All I remember from the song is that – there is a small gathering of people, both kids, and adults, and behind them sat an elderly gentleman rocking the chair. His walking stick is visible beside him, and seen is him patting a young girl’s head seated below next to the chair. A lady is playing the piano, and within seconds, he starts to utter words in phrases that had a sense of melody. Not that we knew anything about it then.
He goes on singing, and the camera shifts to an idol to whom he is referring to in the song. The seated children also join him, forming a chorus that is used as a buffer between his lines and the theme music.
Next scene, I see a young lady away from this group in a room getting up, irritated by the song, decides to shut the windows and frenetically tries to open her room door, but in vain. She seemed unhappy, restless, and doesn’t quite know what to do. As kids looking at this video then, we too didn’t know what was happening.
The scene then shifts to the gentleman who continues to sing. At this point, it becomes unbearable to this young lady who is shown closing her ears, trying hard not just to hear what’s been sung. She is not a happy person from the looks of it. The song proceeds, and parallely this poor lady is shown with her tears locked in a room and unable to break free.
This is how I looked at the video, and each time (innumerable times) I have watched this video, I always wondered why she was crying. I would have asked my grandfather or my aunt about this or probably discussed it with Harish, but the conversation never went on for a long time.
In any case, how would they know; the only thing I remember my grandfather saying was that he had watched this movie before my mother was born.
As soon as this song finished, another music was playing, a new adventure of 4-5 minutes set in a different world with another set of actors, actresses, and scenarios.
And in between these songs from different genres came two episodes of Tom and Jerry and an episode of Goofy.

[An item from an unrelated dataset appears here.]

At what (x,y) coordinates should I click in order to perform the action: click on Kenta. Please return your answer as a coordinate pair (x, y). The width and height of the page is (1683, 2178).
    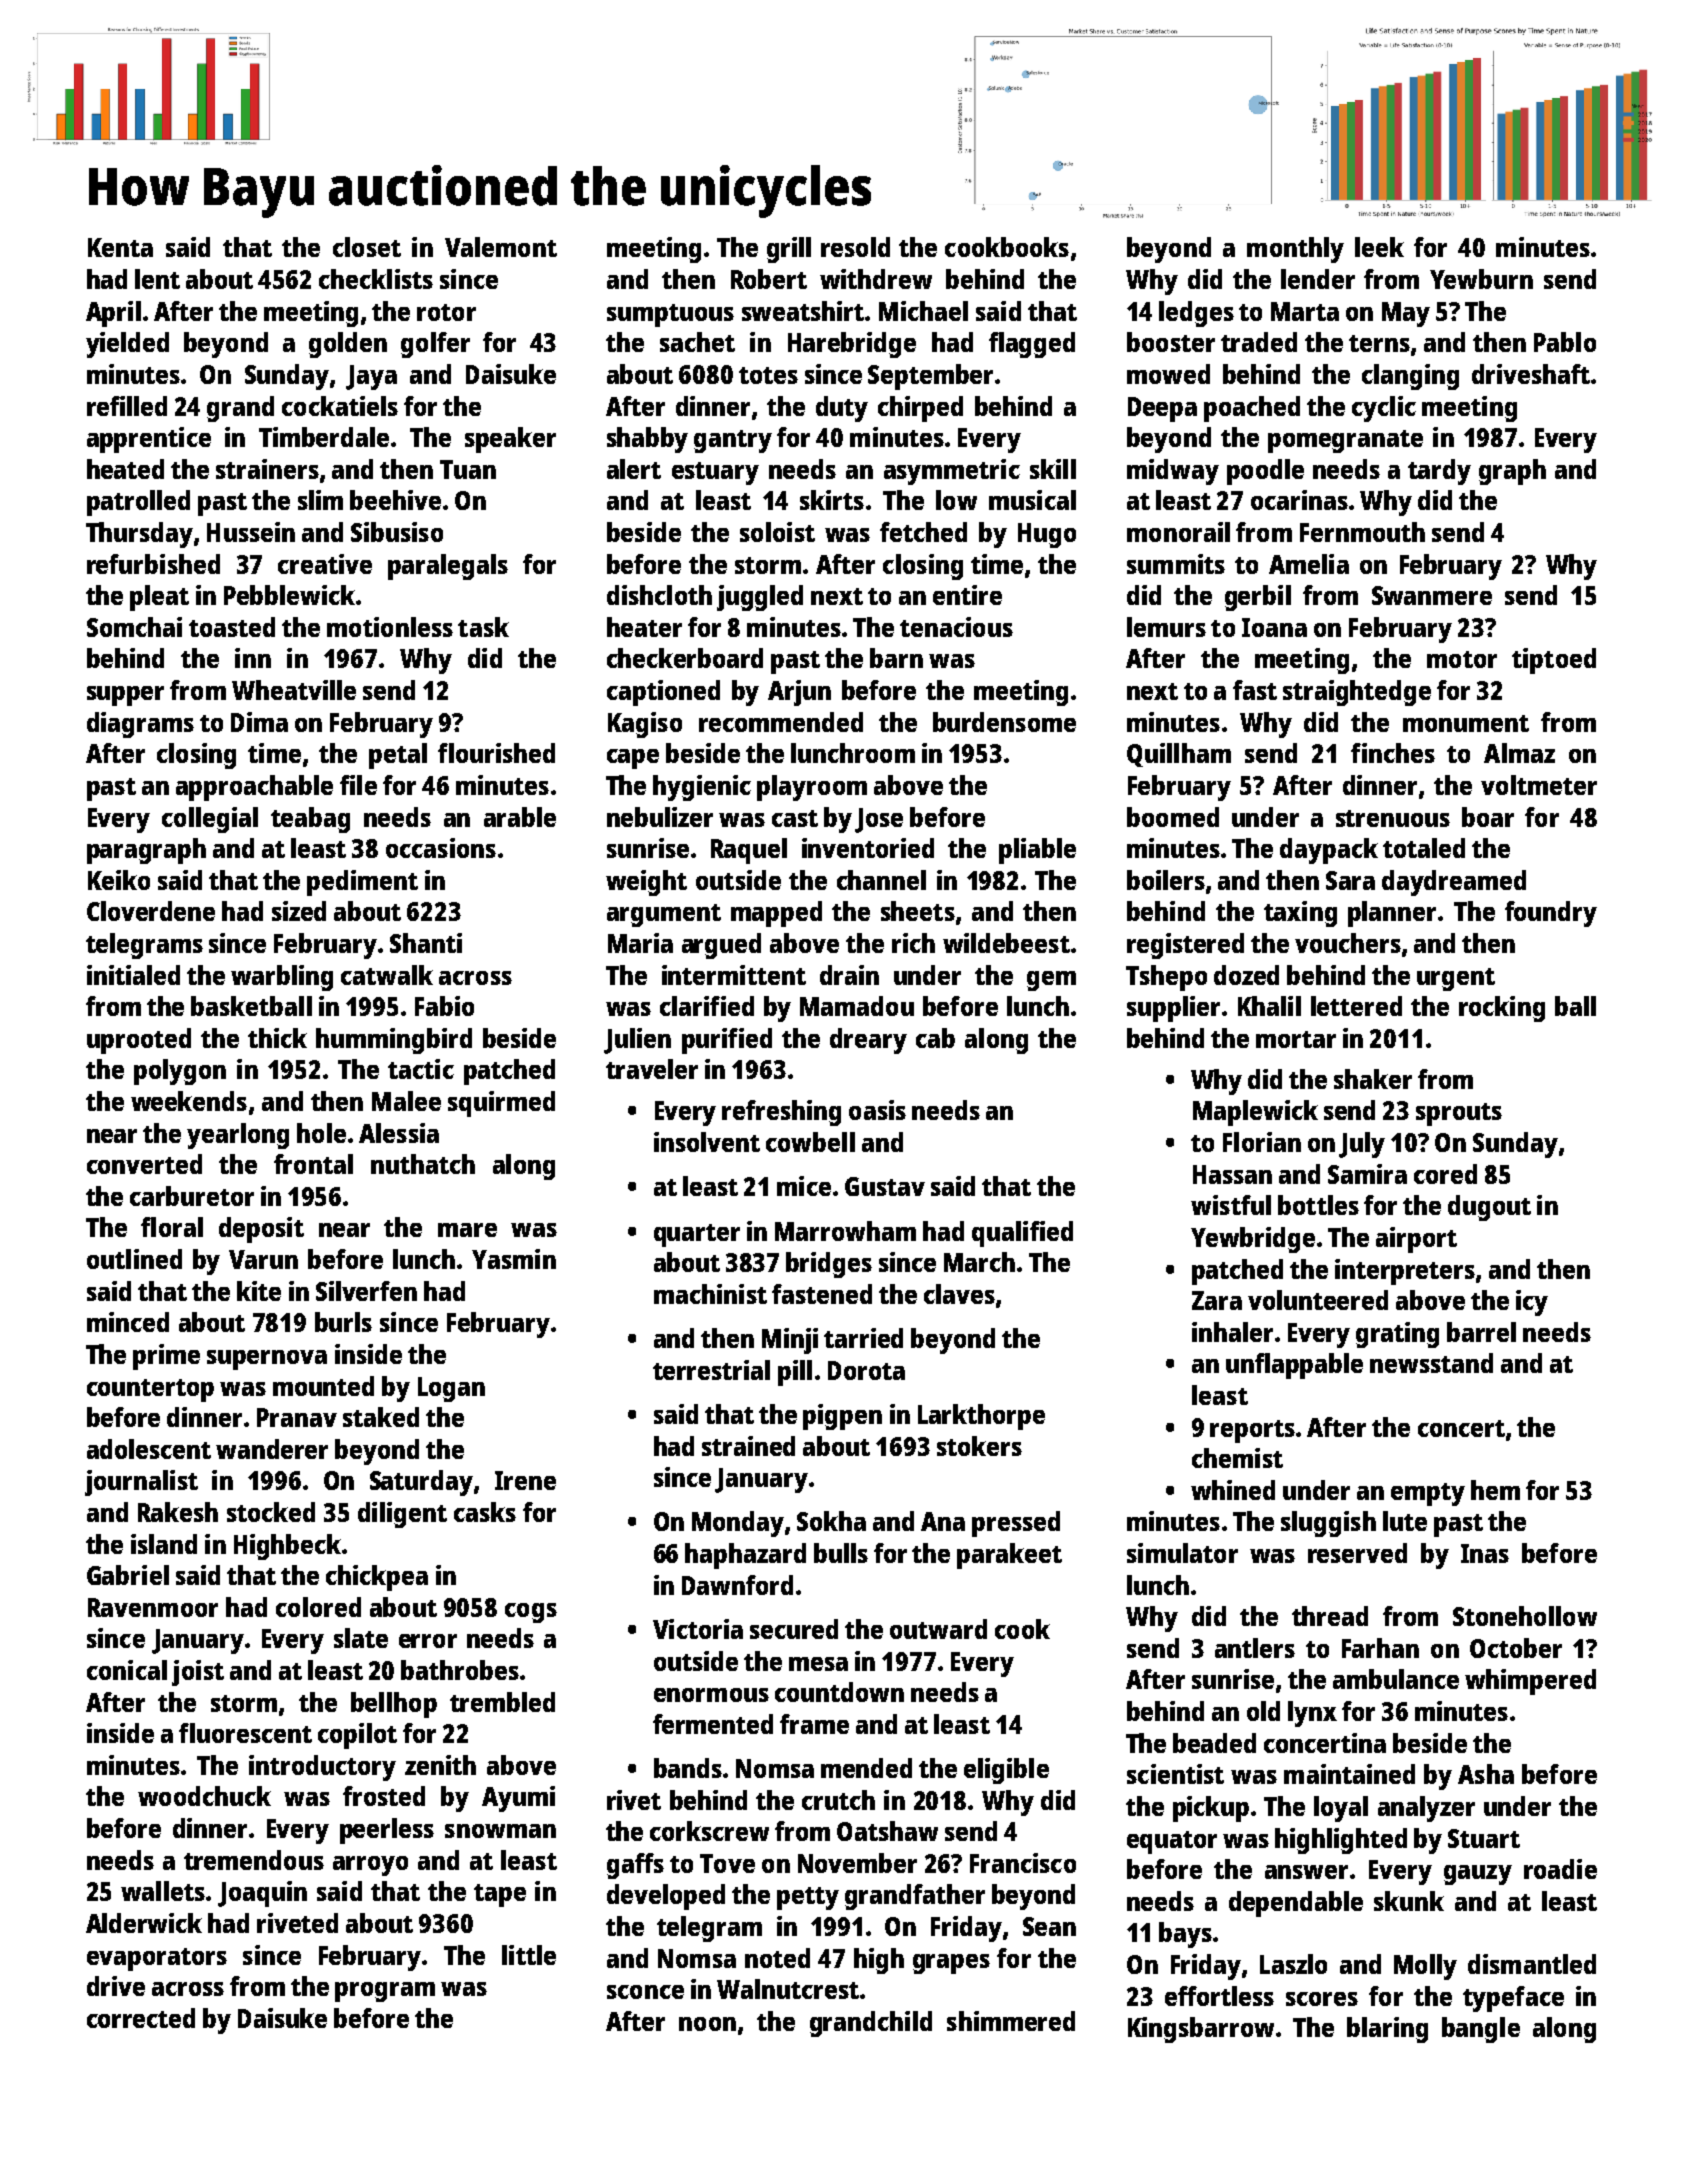
    Looking at the image, I should click on (120, 247).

In 1993, my grandfather retired from the services, and he settled down in rural Bangalore (close to the international airport). The VCR was neatly packed, and I never saw it opened again since the shift.
Twenty years later, it is somewhere sealed in one of the storage cabinets, but no one knows where. It became redundant with each year since the advent of cable television, VCDs, DVDs, and now with YouTube.
Years later, sometime towards the end of the millennium, I heard this song again. The name of the movie ‘Seema’; the elderly gentleman in the video was Balraj Sahni, and the furious, frustrated young girl, so to speak, was none other than ex-Miss India of 1950’s Nutan.
The movie was released in the mid-1950s, and I have not watched this movie, and I do not know the story. My curiosity to know why she suffered during the song also died with time. And yet, even today, the song remains close to my heart.
It might not be the first old song I would have heard in my life, but I am quite sure ‘Tu Pyaar ka Saagar’ is not too far behind. I had watched the video of this song close to 50 times or more even before I turned ten. In that sense, it has been ingrained just like many other songs from that videocassette.
This was the only song in the movie which was sung by Manna Dey. He took his last breath today in Bangalore, and the first thing that came to my mind was this song. Every time Manna Dey was mentioned in any of my conversations, this song and the picturisation of the same flashes scene by scene.
Over the period, I have heard many of his other songs on the radio, tape recorder, CD player, and YouTube, but none came close to ‘Tu Pyaar ka Saagar.’